21 February 2010

Opening Prayer

Lent Su Wk 1 Yr C

Through our observance of Lent, help us to understand the meaning of your Son’s death and resurrection, and teach us to reflect it in our lives. This is the opening prayer to our Mass. This is what the Church is asking us to pray for. This is why we are here!

What do we mean by observance of Lent? The dictionary says it is “The act or practice of observing or complying with a law, custom, command, or rule.” In other words, it is what we do, not simply what we think. We enter into Lent in how we act. So our prayer presumes that we are acting at this time and we ask Our Lord to aid us now through our actions, whatever they are.

We pray that through our actions the Lord will aid us in our understanding and very specifically in our understanding of Jesus’ death and resurrection. This point is crucial. We seek to deepen our awareness, and ultimately, our appreciation of not simply the events that unfolded 2,000 thousand years ago but what it meant then and, for us today, what it means now.
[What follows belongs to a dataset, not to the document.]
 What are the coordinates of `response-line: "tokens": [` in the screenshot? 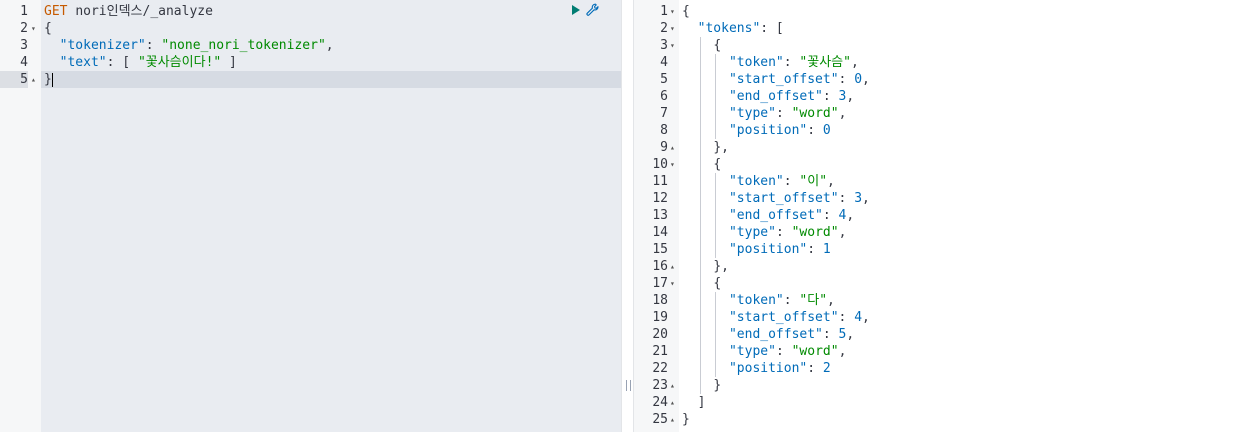 It's located at (966, 28).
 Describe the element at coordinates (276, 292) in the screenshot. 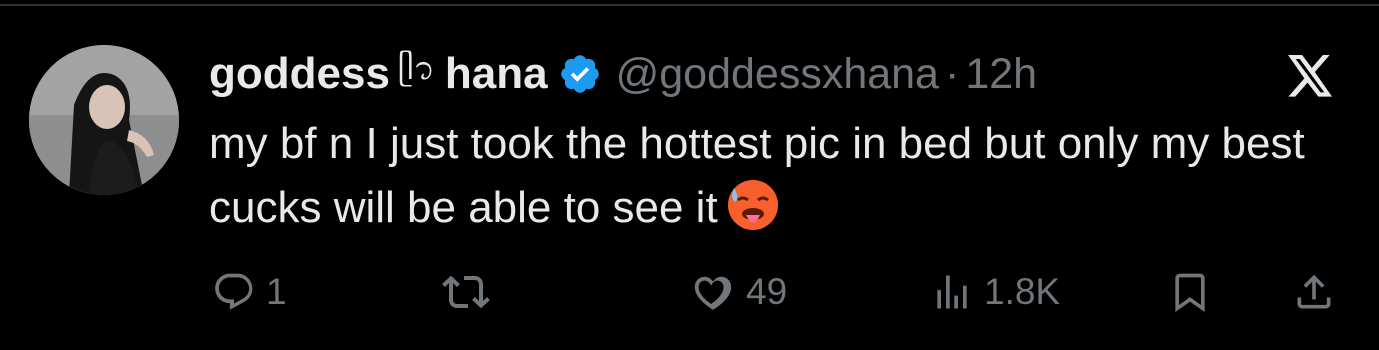

I see `reply-count: 1` at that location.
We seek to see our place within the economy of salvation. Though we are little less than Gods, our understanding is centred in Time and Space. This is why literally walking the way of the cross is so helpful at this time of year. We can relive and know better the Son’s death and resurrection through our actions, through our observance.

We all of us have tough choices to make. We all of us feel a certain resonance with Christ in the desert. We all us are tempted. Our model of virtue is, not surprisingly, Jesus. Oscar Wilde famously wrote, in Lady Windermere’s Fan, “I can resist anything but temptation.” A good drama, I’ll give you, but as a sound-bite for life, what utter drivel. Of course we can resist temptation! The inspiring English poet, Robert Browning, wrote: Why comes temptation, but for man to meet and master and crouch beneath his foot, and so be pedestaled in triumph? Jesus, resisting temptation in the desert, still had to endure the cross and so be raised from the dead. We may resist temptation, yet still we face a difficult path but, nonetheless, would you rather be like Jesus, or would you prefer Oscar Wilde as your role model?
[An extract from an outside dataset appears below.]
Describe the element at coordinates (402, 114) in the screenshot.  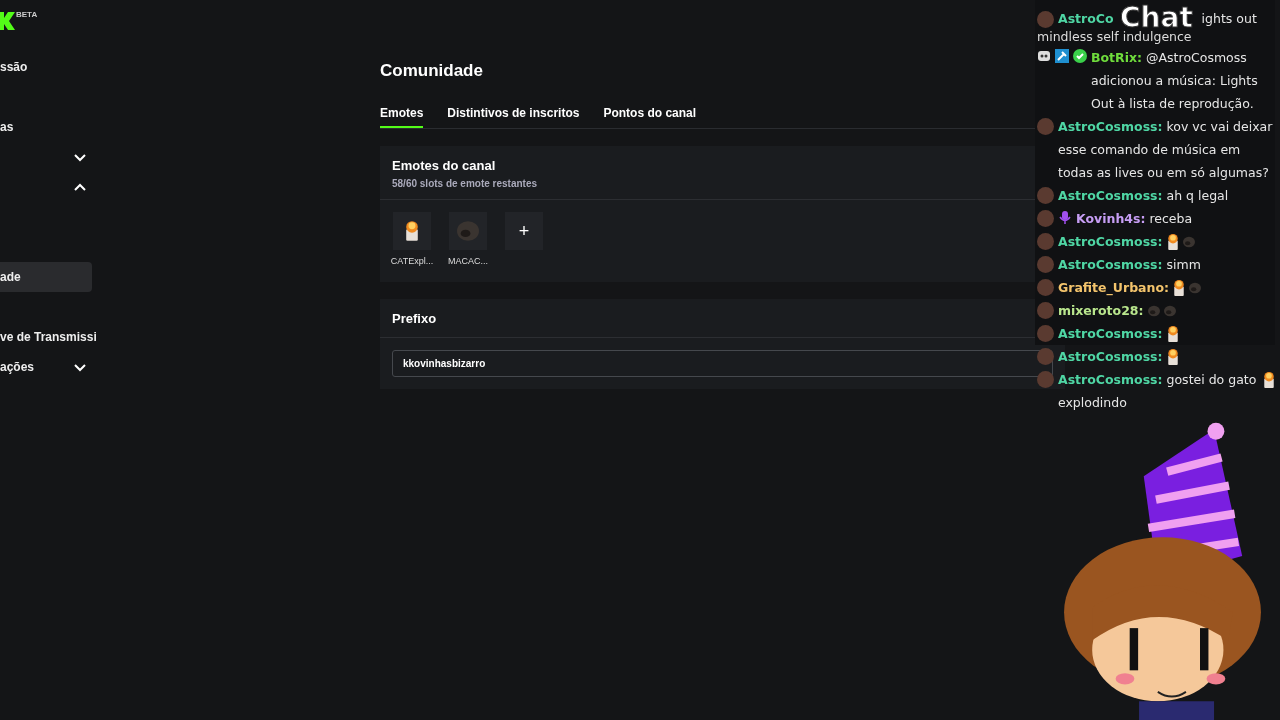
I see `tab: Emotes` at that location.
But we digress. Our prayer, our opening prayer, asks that the Lord teach us to reflect in our lives the Son’s death and resurrection and its meaning. So we pray the Lord to place upon our lives the framework of the cross. As the deacon said “A reading from the Holy Gospel according to Saint Luke” we made the sign of the cross on our forehead, on our lips and on our heart. Perhaps we even thought: Lord, be on my mind, on my lips and in my heart. The cross is so central to whom we are and it is through the cross that our lives have meaning; it is how we reflect the mystery of Christ’s death and resurrection. As we genuflect before each of the station we say together: Because by Thy holy cross Thou hast redeemed the world.
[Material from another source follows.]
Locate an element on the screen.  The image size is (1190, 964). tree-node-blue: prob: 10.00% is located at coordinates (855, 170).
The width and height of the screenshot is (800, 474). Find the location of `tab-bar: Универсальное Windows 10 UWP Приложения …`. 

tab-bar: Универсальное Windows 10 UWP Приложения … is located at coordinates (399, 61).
We’re now four days into our annual time in the desert or 10% for those who like statistics. With 36 to go it may seem like there’s plenty of time but really there isn’t. Ask the Lord to help you through your observance, don’t be surprised when you get a taste of the cross and listen carefully as he reveals himself in all His mystery!

4 comments:

  1. Father, please excuse my ignorance but I am wondering who the picture is of used on your profile............looks like Descartes !

    ReplyDelete
  2. Ah, no, not Descartes. It's Leoni's potrait of Caravaggio. It is, nonetheless, similar to Frans Hals' portrait of Descartes.